Studio B at Electrical Audio has a two-story concrete live room with natural reverb the engineers build half the record around. Drums come back wider than they went in. Vocals catch the room’s tail. Or Does It Explode spent a week chasing it on Realities Disguised as Symbols, their fourth full-length and first for Middle-Man Records.
The Madison, Wisconsin band wrote Realities at the same time as last year’s Tales to Needed Outcomes. The two were always conceived as a pair. Tales was the quieter melodic one, recorded at Pachyderm in rural Minnesota, polish baked into the studio’s nature. Realities was meant to be its heavier, darker companion, and Chicago was the right place for it.
“The ethos of Steve Albini and the studio in general is to try and capture the band in their true element, as close as possible to how you would hear them live,” guitarist and vocalist Shawn Bass says. “That felt like the right approach for these songs.”
Jon San Paolo recorded and mixed. Dave Eck mastered. The vocals went through an AKG c12, which Bass calls the greatest sounding vocal mic the band has ever recorded with, including the one they used at Pachyderm.
Between takes, San Paolo shared stories: Neurosis recording in Studio A and the thunder of their drum tone, Sunn O))) shaking the building, Kim and Kelly Deal being genuinely wonderful humans down the hall. Dave Grohl came up. So did Foo Fighters and Russian Circles.
The walls are covered in notes to Steve and the hijinx of other bands. The halls are lined with art by Jay Ryan, who recorded there with his band Dianogah. The same general space had previously held Don Caballero, Neurosis, and The Saddest Landscape, among hundreds of others. “It was totally a humbling and inspiring space,” Bass says.
The shape of the record sits in a vein anyone who came up on Dischord catalogues will recognize on first listen.
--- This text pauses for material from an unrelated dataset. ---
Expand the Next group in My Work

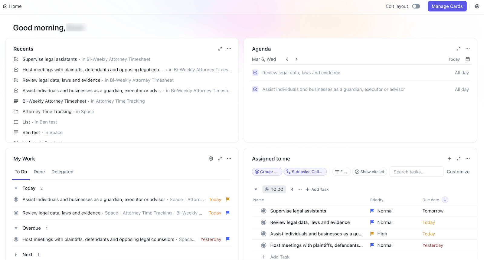pyautogui.click(x=16, y=255)
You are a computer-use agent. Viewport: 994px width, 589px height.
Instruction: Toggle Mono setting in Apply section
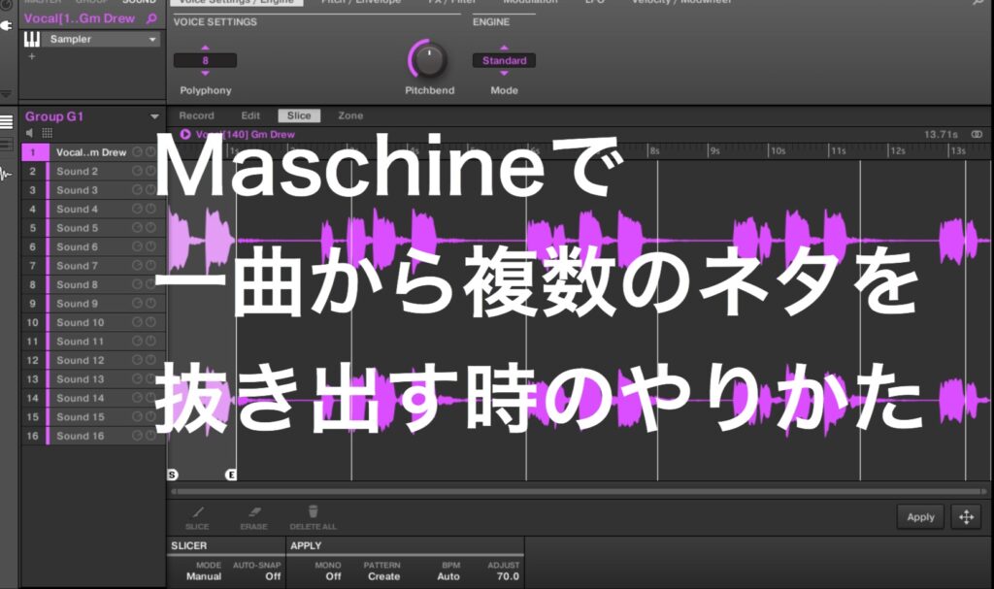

Angular rhythms that lock tight and then break open, vocals that move between sung and screamed without warning, dark undertones threaded under even the lighter stretches.
The Midwest emo twinkle from Tales hasn’t disappeared, it’s just underneath. Hook-based songs sit beside heavier ones. The Italian zine Rockambula called The Medium is the Message something that “could easily be a Dischord classic.”
Tone Madison ranked Tales to Needed Outcomes as one of the top 20 Madison releases of 2025, writing that Or Does It Explode “explore compositional subversion with confidence (and highly-technical instrumental ability), leading to a memorable listening experience that points to an enticing future.” Realities works the same vein from a heavier angle.
The record was not designed as a concept album, but the throughline was hard to miss once the pieces sat next to each other. The recurring themes track the encroaching authoritarianism and oligarchy taking hold in the USA, set against the backdrop of wars and humanitarian crises elsewhere. Social and political commentary through a humanistic lens, as has always been the case with this band.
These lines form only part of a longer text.